Ils n’ont été mis au courant que quelques minutes avant sa conférence de presse. Alors que François Bayrou va demander un vote de confiance à l'Assemblée nationale le 8 septembre prochain, ses ministres ont eu connaissance de cette décision seulement 30 minutes avant de la dévoiler aux Français. «On va dire qu'il a fait le minimum et qu'il ne pouvait pas non plus se permettre de laisser son propre gouvernement découvrir en direct qu'il allait faire ses cartons dans dix jours», confie un conseiller ministériel à BFM TV.
Ainsi, less membres du gouvernement ne se voilent pas la face et ont conscience que le Premier ministre et son équipe ont de grandes chances d’être renversés par les oppositions. «On se sent comme après un lendemain de cuite. On est tous un peu dubitatifs», avoue un ministre issu des Républicains. «Comme d'habitude, il décide de tout, tout seul, sans écouter personne, quitte à aller à la catastrophe nucléaire. Qu'est-ce que vous voulez que je vous dise ?», dépose l’un de ses collègues, alors que la majorité des ministres aurait préféré que le chef du gouvernement négocie pour tenter de faire passer le budget de l'État et de la sécurité sociale.

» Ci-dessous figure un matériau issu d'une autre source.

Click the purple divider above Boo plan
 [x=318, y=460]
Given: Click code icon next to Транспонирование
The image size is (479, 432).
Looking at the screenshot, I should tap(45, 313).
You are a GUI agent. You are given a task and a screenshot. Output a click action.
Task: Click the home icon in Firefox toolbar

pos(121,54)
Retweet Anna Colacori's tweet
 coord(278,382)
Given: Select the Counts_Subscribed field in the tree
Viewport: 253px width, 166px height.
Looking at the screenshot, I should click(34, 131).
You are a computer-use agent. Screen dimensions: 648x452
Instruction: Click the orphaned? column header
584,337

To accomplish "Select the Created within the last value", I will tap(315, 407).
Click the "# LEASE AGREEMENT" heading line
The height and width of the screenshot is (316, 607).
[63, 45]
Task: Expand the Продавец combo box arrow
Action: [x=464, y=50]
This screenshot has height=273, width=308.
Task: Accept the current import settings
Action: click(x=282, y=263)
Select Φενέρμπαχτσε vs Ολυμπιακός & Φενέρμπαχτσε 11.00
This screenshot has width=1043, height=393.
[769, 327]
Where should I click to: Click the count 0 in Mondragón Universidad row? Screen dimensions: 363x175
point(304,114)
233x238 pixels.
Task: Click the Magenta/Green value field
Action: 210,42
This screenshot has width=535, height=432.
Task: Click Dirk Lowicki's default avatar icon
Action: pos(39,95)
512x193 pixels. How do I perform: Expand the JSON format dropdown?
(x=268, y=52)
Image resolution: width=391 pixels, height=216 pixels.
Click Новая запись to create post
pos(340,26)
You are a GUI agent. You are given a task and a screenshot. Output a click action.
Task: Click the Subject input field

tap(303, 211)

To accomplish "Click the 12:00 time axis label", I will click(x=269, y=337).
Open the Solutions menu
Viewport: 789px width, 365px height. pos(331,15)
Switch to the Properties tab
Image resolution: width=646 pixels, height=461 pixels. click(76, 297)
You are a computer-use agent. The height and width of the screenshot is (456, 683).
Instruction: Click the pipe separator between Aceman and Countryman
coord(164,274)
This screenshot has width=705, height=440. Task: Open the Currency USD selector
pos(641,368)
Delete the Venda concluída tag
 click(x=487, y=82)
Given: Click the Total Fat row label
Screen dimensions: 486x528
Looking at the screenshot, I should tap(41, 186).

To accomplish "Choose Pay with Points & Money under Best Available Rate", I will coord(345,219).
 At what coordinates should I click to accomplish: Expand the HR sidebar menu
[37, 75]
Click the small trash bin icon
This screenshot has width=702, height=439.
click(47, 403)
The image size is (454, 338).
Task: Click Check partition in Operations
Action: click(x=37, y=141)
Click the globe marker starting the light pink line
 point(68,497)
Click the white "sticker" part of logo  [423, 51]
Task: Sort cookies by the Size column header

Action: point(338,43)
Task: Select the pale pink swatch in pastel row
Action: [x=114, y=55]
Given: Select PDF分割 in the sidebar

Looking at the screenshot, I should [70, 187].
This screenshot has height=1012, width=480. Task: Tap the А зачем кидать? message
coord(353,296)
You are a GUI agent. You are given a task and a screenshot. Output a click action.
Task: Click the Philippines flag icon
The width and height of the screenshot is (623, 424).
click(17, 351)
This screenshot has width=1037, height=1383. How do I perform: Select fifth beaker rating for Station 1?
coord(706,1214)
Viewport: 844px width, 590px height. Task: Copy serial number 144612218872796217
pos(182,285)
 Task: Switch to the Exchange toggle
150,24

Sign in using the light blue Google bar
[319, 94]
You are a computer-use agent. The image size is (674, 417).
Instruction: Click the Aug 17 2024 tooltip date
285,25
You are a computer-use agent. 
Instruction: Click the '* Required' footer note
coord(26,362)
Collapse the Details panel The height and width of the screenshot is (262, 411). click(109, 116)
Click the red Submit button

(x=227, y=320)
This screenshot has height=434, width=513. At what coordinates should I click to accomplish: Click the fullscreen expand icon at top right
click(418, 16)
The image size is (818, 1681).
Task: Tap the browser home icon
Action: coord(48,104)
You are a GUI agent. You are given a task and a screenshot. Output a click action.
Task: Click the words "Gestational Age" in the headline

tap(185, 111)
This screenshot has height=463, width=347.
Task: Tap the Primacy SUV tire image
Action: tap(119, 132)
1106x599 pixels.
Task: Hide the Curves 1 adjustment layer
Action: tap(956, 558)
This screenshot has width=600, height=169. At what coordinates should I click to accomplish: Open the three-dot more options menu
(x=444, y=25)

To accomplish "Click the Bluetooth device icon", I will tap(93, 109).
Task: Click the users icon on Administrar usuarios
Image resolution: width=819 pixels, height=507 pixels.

Le Premier ministre croit en sa bonne étoile
«Quand il nous a prévenus juste avant sa conférence de presse, on pensait qu’il avait pris cette décision avec l'assurance que les oppositions s'abstiendraient pour le vote de la confiance», explique un ministre LR. «On ne met pas les oppositions dans la merde mais le Premier ministre nous met dans la merde», ajoute-t-il. Si le soutien d’une partie des députés socialistes pourrait permettre au locataire de Matignon de sauver sa peau, le premier secrétaire du parti et le président des députés PS Boris Vallaud ont annoncé qu’ils voteraient contre la confiance du gouvernement, au même titre que le Rassemblement national.
«Depuis le départ, on est tous sur un siège éjectable et on le sait. C'est juste que ça arrive un peu plus vite que prévu», assure un conseiller ministériel. François Bayrou ne paraît pas défaitiste et met la pression sur les oppositions. Le Premier ministre affirme que les députés ont 13 jours pour choisir entre «le chaos» et «la responsabilité». «Quand vous avez dit très clairement que vous vouliez voir partir le Premier ministre, ce n'est pas dire le contraire le lendemain», précise l’un de ses collègues. La réponse ne vas plus trop tarder.